I didn't know much about beers until I moved to San Diego, where I was introduced to beer flights:

Somehow, I'd never heard of or seen them!
A flight is 4 or 5 small servings of beer, typically in 4.5- to 5-oz. glasses, usually served on a "paddle." At least in San Diego, a flight costs as much as a pint on draught, so often it's a no-brainer to get flights if you want to taste a variety of beers. When you order a flight, you of course get to choose what 4 or 5 beers you'd like to have. I often select similar beers—a set of stouts and porters—or a bunch of IPAs (and doubles)—so I can really get a chance to taste what distinguishes specific brands and subtypes.
When a friend of mine flew in from New York (also never having heard of flights), he was enthusiastic about getting two flights and sharing all 10—doing blind tests on one another. He went from saying, before we got to the bar, "All beer tastes the same to me—I can only taste dark or light," to, "Oh man, I didn't know I was even capable of tasting such little differences!"
So, beer flights are an effective yet casual and fun way to get yourself or anyone to appreciate the multifarious tastes of beers.
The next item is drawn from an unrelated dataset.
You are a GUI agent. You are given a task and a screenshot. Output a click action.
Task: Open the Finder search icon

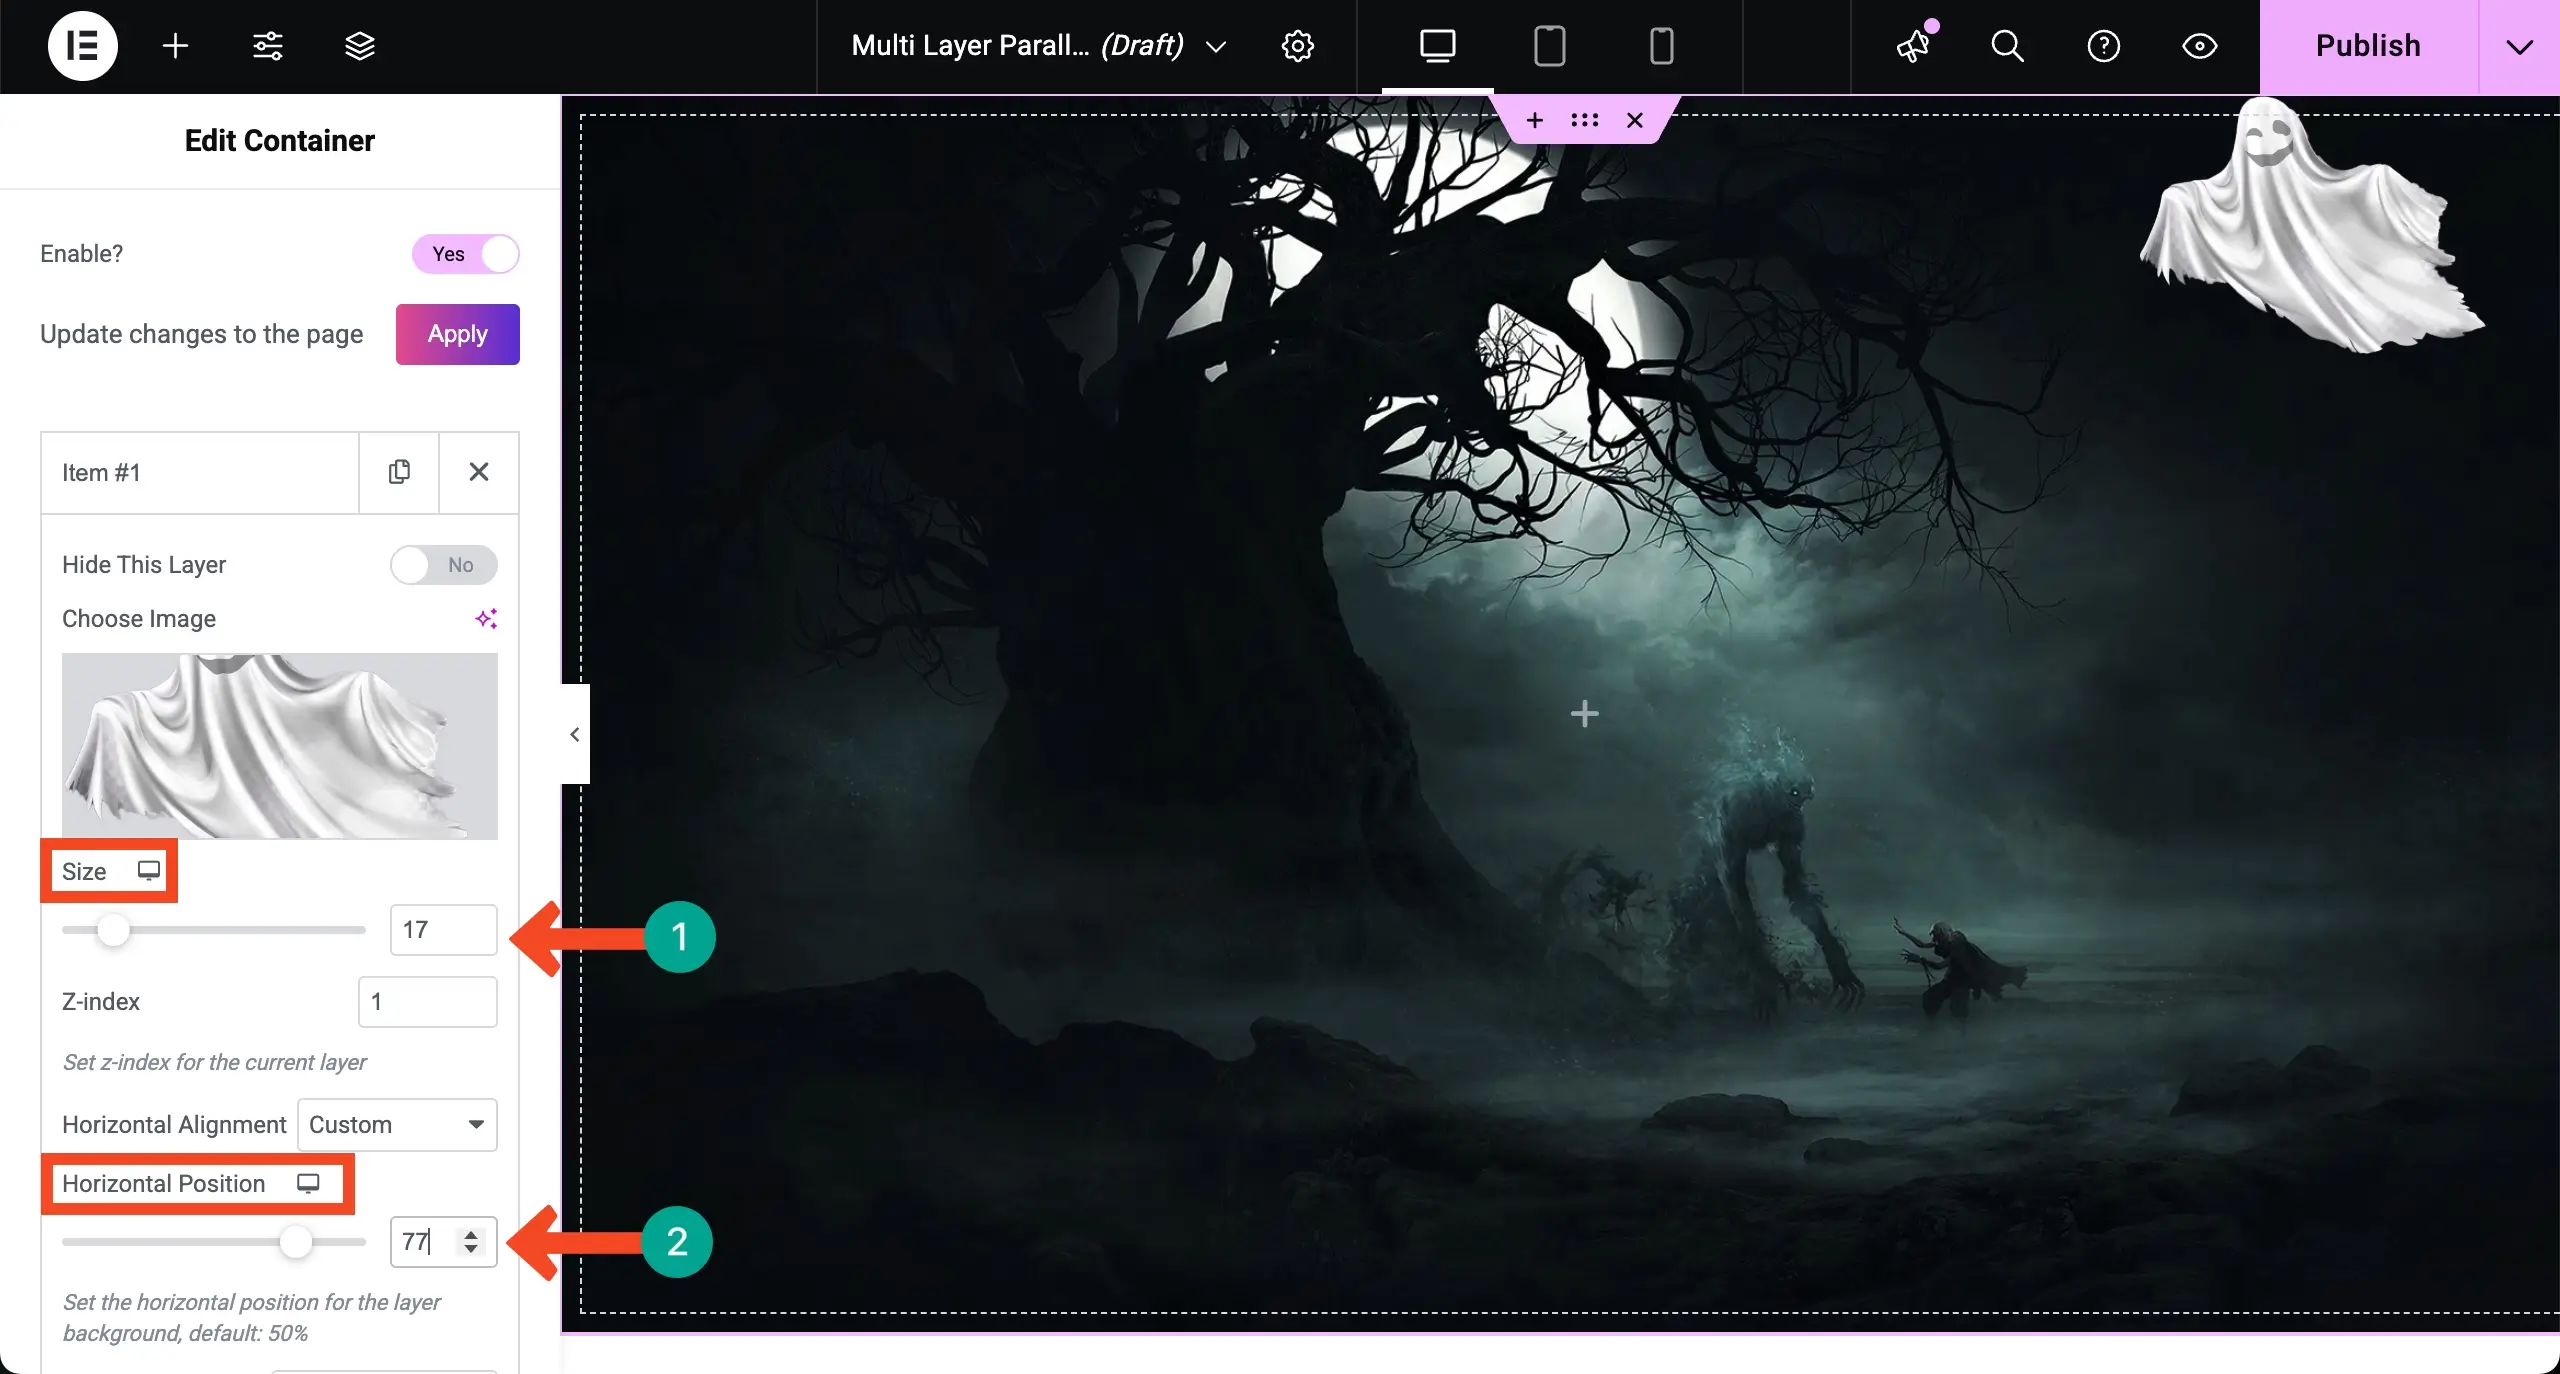click(x=2007, y=46)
I think trying to start with all the ingredients, brewing processes, and the (dizzying) gamut of terminologies for all the subtle tastes, might be like teaching someone to drive by starting with the difference between torque and horsepower—they can't fully appreciate the meaning of words until they've experienced the sensations they describe. By contrasting beers side-by-side, we build an internal, as-of-yet-wordless "vocabulary" of tastes, e.g "This beer has more of... that thing, whatever it's called, than this one," and then we learn terminology (and ingredients and processes) as a means of filling those voids in words for senses we've experienced. Otherwise, we're storing abstract definitions, which we don't retain very well.